4. ИМПЕРАТОРСКИЙ МЕД
5. КОММЕНТАРИИ К МЕТРИКЕ
6. БАЛБЕС В ЮБКЕ
7. ОКОЛО НЯНИ
8. ПРЫГУНЫ И ФЕИ
9. У НЯНИ В ДЕРЕВНЕ
10. ОТЪЕЗДЫ, ПЕРЕЕЗДЫ И ДЕЛА ДОМАШНИЕ
11. ЛУНАТИКИ, СЕЛЬДИ И СОБАКИ
12. ДНИ В КУЖЕНКИНЕ
13. В СТАРОЙ РУССЕ
14. У АНТОНИНЫ ЕГОРОВНЫ
15. ПОТЕМНЕНИЕ И БОРЬБА С НИМ
16. БЫСТРОЕ ОСВОБОЖДЕНИЕ
17. ПЕРВОЕ ЧТЕНИЕ
18. МОЙ ПЕРВЫЙ ДЕТСКИЙ ДОМ
19. МОЙ ВТОРОЙ ДЕТСКИЙ ДОМ
20. МОЙ ТРЕТИЙ ДЕТДОМ
21. КРАСНАЯ КОМНАТА
22. ТАНЬКА ЦЫГА
23. ТРУДНАЯ ЗИМА В ХМЕЛЕВЕ
24. СНОВА КОММЕНТАРИИ К МЕТРИКЕ
25. РАМУШЕВО
26. СНОВА СТАРАЯ РУССА
27. СКРОМНЫЕ УСПЕХИ. ОТКАЗ ОТ ПАРИЖА
28. ПУТЕШЕСТВИЕ БЕЗ УДОБСТВ
29. ДЕЛА ЧЕЛОВЕЧЕСКИЕ
30. ПОСТСКРИПТУМ К ПРЕДЫДУЩЕМУ
31. СНОВА В ПИТЕРЕ
32. ЧАЕПИТИЕ НА ЖЕЛТОЙ ВЕРАНДЕ
33. В ГОСТЯХ У КОШКИ ДОМАШНЕЙ
34. ДВОР И ПЕСНИ
35. СТИХИ И УЛИЦЫ
36. ПРЕДМЕТЫ ВТОРОСТЕПЕННЫЕ
37. СОСЕДИ ПО ПАРТЕ И ЦАРИЦА НОЧИ
38. НА ТРАМВАЕ В МИНУВШЕЕ
39. 23 СЕНТЯБРЯ 1924 ГОДА
40. ИМЯ ДЛЯ ПТИЦЫ
41. У ТОРЦОВОЙ СТЕНЫ
______________________________________________________________________
1. РАННИЕ СТРАХИ
Я понимаю, не очень-то оригинально начинать свои записки с детских
страхов. И из жизнеописаний других авторов, и просто из разговоров с
друзьями и знакомыми знаю, что у многих людей первые воспоминания
связаны со страхом. Но что поделать -- и у меня тоже. Поэтому
приходится жертвовать оригинальностью ради истины. Так же постараюсь
поступать и в дальнейшем, не боясь повторить кого-то. Зачем скрывать
свою схожесть с другими? Но и своих несхожестей тоже скрывать не
следует, хоть порой они могут показаться смешными.

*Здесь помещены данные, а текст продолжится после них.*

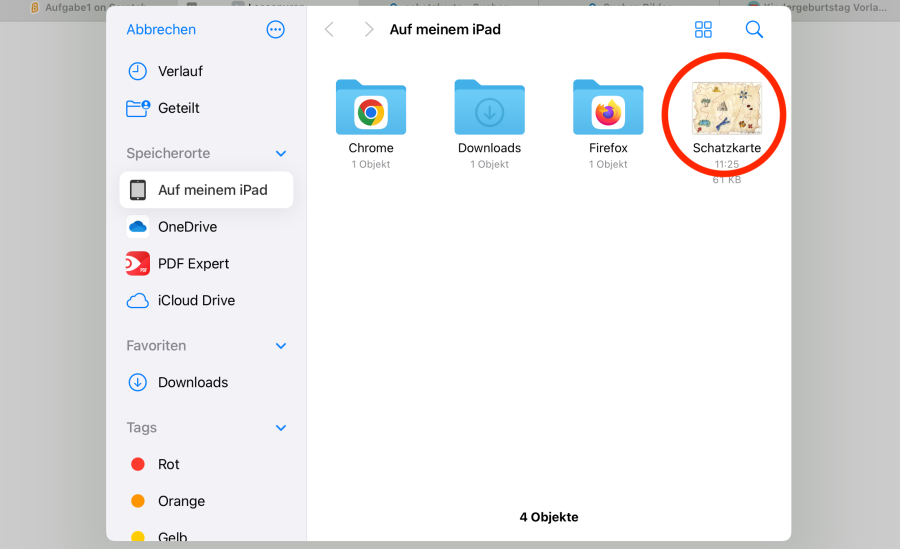Go forward with the right arrow
This screenshot has width=900, height=549.
(370, 30)
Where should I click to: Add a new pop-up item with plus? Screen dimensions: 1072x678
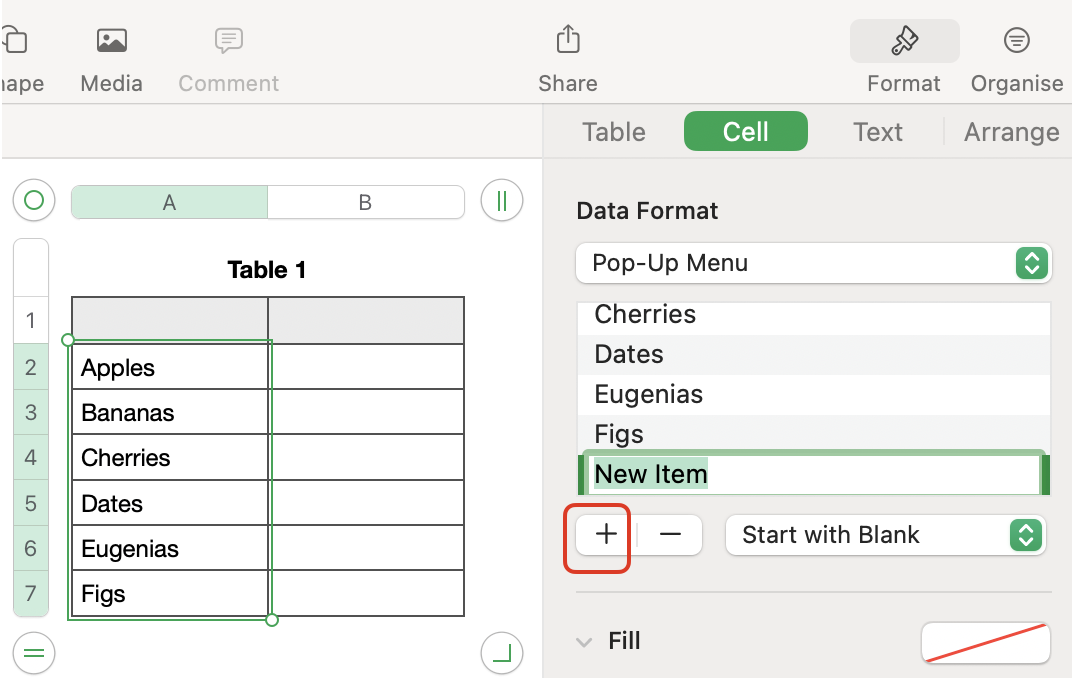(x=606, y=535)
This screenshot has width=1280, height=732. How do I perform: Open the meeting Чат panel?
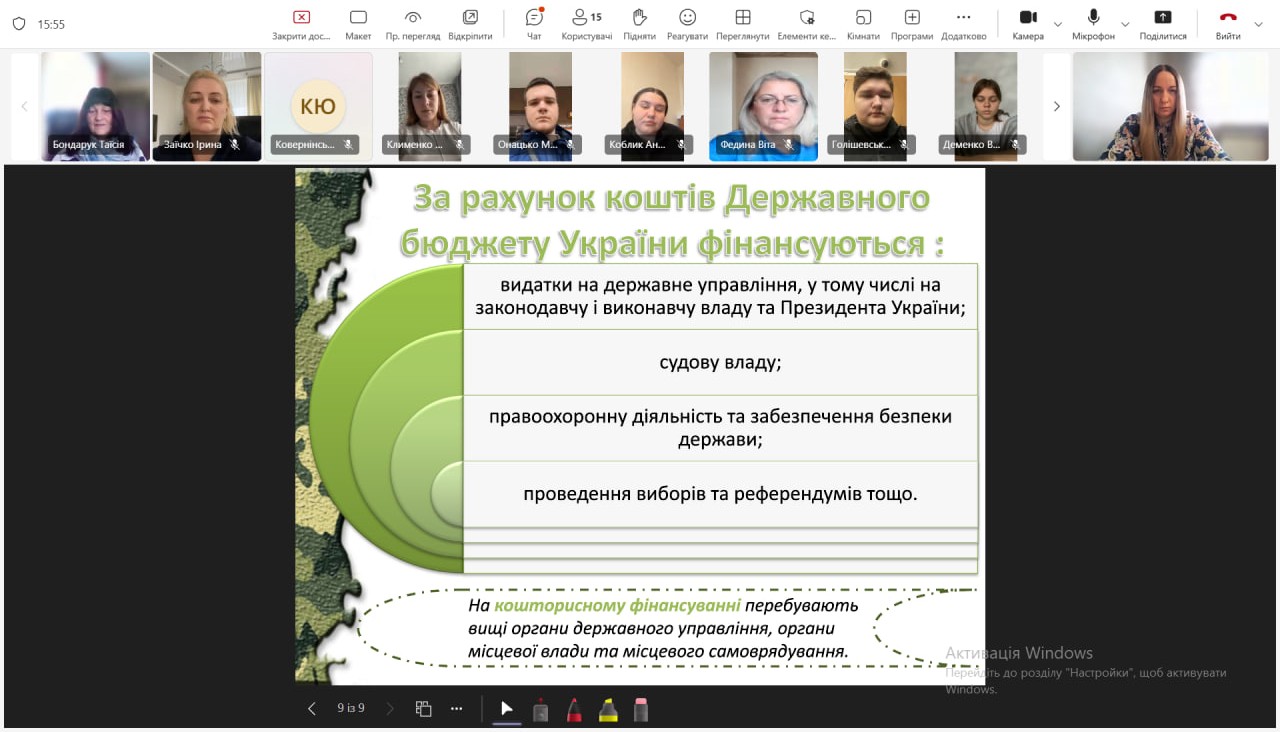click(x=534, y=24)
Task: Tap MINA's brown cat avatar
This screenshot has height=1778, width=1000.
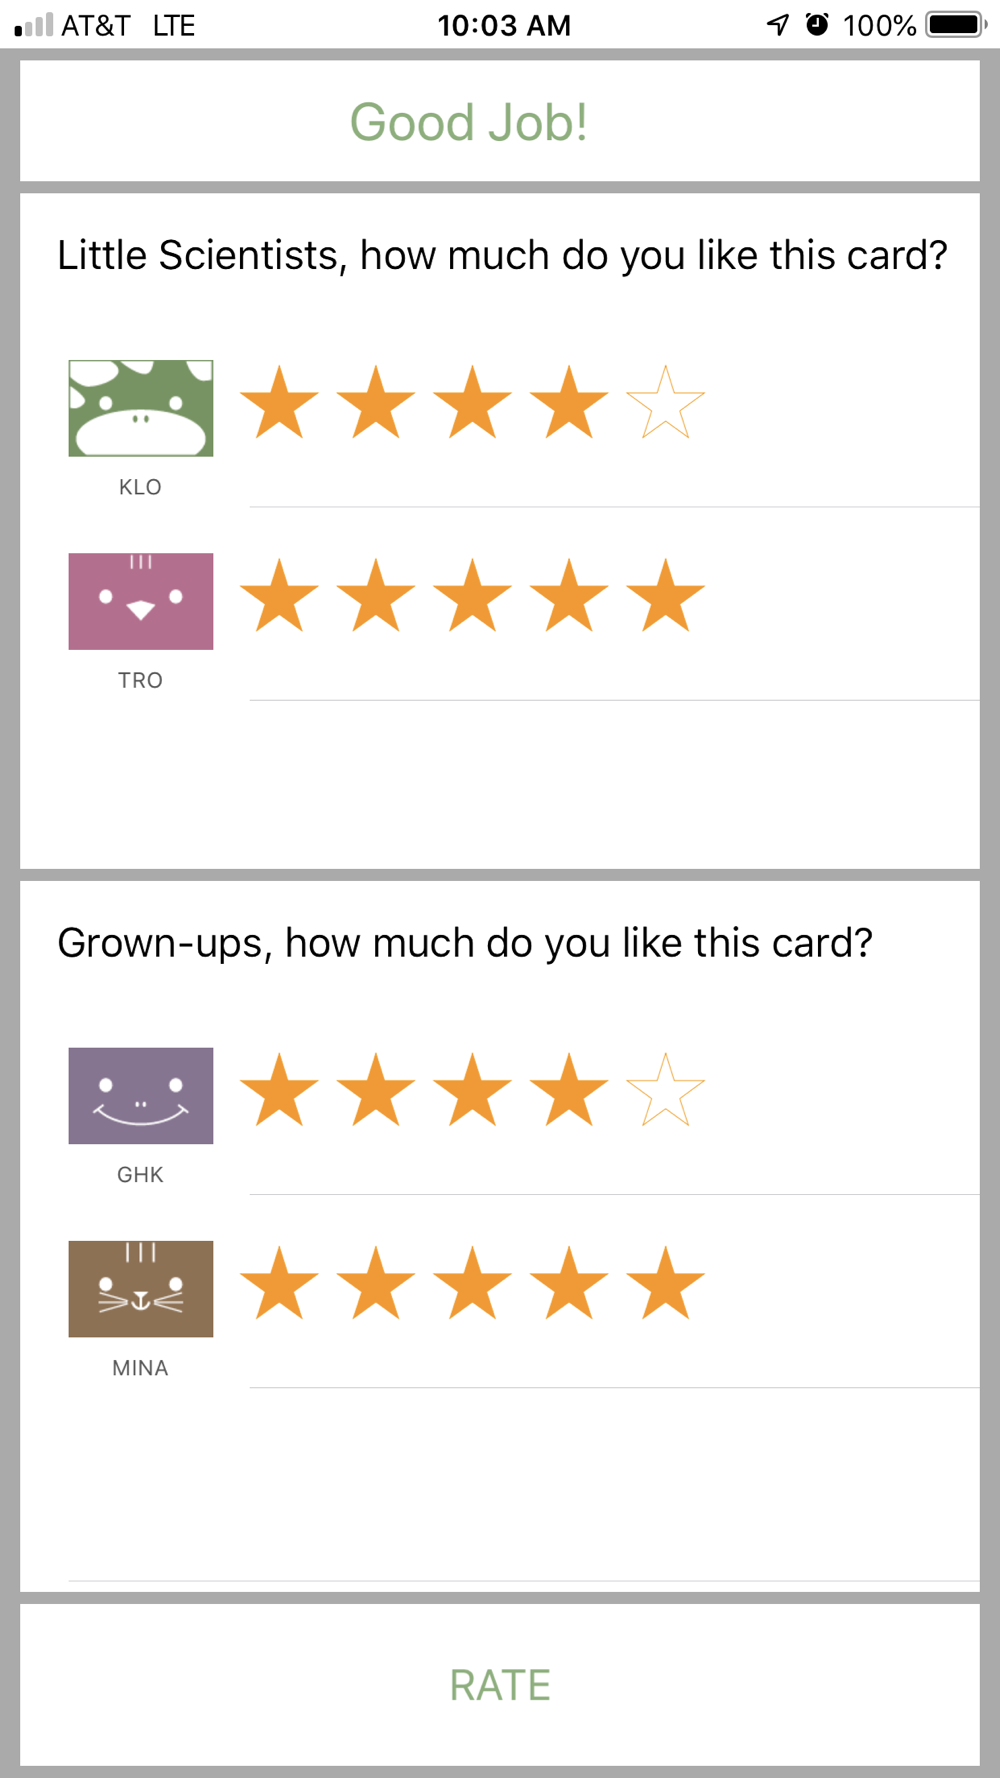Action: point(140,1288)
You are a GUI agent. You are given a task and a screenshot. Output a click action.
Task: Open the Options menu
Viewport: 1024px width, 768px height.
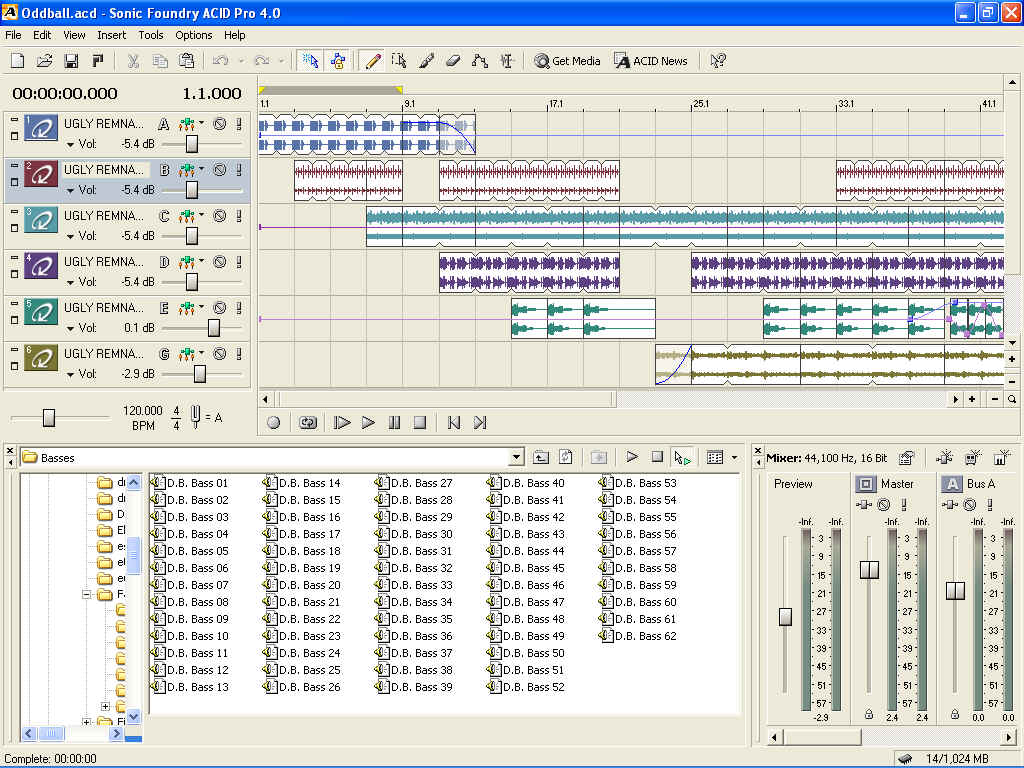(194, 35)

Итак, самое первое воспоминание. Кроватку мою вместе со мной
выдвинули из комнаты в прихожую. Мне стало очень страшно. Стою в этой
кроватке, держусь за железный пруток и реву. Потом я снова в светлой
комнате. Меня кто-то утешает, кто-то гладит по голове. Я успокаиваюсь.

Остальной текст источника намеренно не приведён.